You ship a service, traffic doubles, then doubles again. The humble hash table that felt roomy in staging now lives at ninety percent load with overflow chains that read like horror fiction. You could rehash into a larger table, take a write pause, and hope no one notices. Or you can use dynamic hashing, a family of techniques that lets a hash table grow and sometimes shrink in place while staying online.
In plain terms, dynamic hashing is a strategy that keeps the cost of lookups and inserts close to constant even as the key set changes. Instead of rebuilding the entire table when you cross a threshold, it changes only a small part of the structure, usually one bucket at a time. Done right, that keeps latency stable and tail behavior predictable during growth events.

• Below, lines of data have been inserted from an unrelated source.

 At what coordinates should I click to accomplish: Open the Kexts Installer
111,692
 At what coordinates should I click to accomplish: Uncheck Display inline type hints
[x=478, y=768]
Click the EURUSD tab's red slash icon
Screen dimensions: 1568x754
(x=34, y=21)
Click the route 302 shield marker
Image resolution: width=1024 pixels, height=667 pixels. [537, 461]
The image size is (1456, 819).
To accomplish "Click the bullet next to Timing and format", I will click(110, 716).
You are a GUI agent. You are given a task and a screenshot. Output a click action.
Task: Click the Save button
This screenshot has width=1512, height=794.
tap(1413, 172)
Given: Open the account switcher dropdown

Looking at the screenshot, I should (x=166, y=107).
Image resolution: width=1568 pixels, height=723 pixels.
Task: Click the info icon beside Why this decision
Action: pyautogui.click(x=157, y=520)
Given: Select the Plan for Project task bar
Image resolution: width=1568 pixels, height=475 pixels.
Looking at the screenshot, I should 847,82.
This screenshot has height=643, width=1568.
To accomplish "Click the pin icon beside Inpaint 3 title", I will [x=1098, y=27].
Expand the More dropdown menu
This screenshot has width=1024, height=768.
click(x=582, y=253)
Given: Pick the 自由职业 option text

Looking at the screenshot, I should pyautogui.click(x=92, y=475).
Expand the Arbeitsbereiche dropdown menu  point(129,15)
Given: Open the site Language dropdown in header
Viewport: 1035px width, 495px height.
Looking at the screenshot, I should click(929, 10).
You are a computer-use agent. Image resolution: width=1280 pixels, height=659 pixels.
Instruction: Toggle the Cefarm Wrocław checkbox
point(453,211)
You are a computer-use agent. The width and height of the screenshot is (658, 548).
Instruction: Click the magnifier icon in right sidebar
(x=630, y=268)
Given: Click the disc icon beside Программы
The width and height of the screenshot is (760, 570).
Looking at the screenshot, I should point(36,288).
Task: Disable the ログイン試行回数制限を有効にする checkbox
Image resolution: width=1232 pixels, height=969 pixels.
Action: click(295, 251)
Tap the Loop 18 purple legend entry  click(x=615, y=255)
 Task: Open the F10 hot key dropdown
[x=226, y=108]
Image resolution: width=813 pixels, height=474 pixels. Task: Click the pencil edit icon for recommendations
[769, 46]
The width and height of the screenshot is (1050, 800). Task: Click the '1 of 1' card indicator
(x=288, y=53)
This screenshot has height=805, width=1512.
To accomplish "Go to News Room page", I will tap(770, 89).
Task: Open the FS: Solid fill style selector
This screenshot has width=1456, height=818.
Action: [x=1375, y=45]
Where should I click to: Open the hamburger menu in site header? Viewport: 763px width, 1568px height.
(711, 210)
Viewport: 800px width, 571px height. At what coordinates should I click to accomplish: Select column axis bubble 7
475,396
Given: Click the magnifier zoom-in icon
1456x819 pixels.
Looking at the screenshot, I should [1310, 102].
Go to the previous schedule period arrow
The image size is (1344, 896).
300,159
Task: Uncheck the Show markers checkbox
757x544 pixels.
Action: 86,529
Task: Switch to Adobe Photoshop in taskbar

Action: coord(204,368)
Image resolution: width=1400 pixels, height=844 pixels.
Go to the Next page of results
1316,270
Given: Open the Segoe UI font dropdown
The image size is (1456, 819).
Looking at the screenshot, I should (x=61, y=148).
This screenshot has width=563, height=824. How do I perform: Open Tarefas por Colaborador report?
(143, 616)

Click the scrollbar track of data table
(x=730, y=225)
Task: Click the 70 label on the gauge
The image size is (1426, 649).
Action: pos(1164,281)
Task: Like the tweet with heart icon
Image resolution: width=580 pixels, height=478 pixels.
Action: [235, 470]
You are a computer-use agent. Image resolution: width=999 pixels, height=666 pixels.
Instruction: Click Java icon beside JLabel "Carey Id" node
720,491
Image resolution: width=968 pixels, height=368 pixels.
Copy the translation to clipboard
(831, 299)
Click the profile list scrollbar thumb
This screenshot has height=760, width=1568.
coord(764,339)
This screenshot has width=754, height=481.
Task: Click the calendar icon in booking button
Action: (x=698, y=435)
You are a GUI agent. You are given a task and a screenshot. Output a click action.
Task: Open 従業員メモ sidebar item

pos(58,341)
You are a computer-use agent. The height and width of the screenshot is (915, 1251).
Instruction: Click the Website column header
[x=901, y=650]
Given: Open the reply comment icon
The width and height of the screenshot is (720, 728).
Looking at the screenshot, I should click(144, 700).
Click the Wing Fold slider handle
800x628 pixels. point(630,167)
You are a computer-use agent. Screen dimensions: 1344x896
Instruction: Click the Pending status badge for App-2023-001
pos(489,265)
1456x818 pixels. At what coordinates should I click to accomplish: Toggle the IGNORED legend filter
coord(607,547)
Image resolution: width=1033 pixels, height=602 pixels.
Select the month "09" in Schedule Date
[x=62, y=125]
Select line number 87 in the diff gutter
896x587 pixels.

We looked at the two classic designs that production systems keep returning to. Per-Åke Larson, linear hashing pioneer, showed that splitting a single bucket on demand sustains high load factors without global rehash pauses. Ron Fagin, Jürg Nievergelt, Nick Pippenger, and H. R. Strong, extendible hashing authors, argued for a directory that grows in bits so you only touch buckets that need attention. Storage engineers we spoke with stressed a practical point: dynamic methods are less about mythical O(1) and more about controlling the worst case during live growth. Collectively, these perspectives say the same thing. If you can amortize expansion into micro steps, you win predictable performance under churn.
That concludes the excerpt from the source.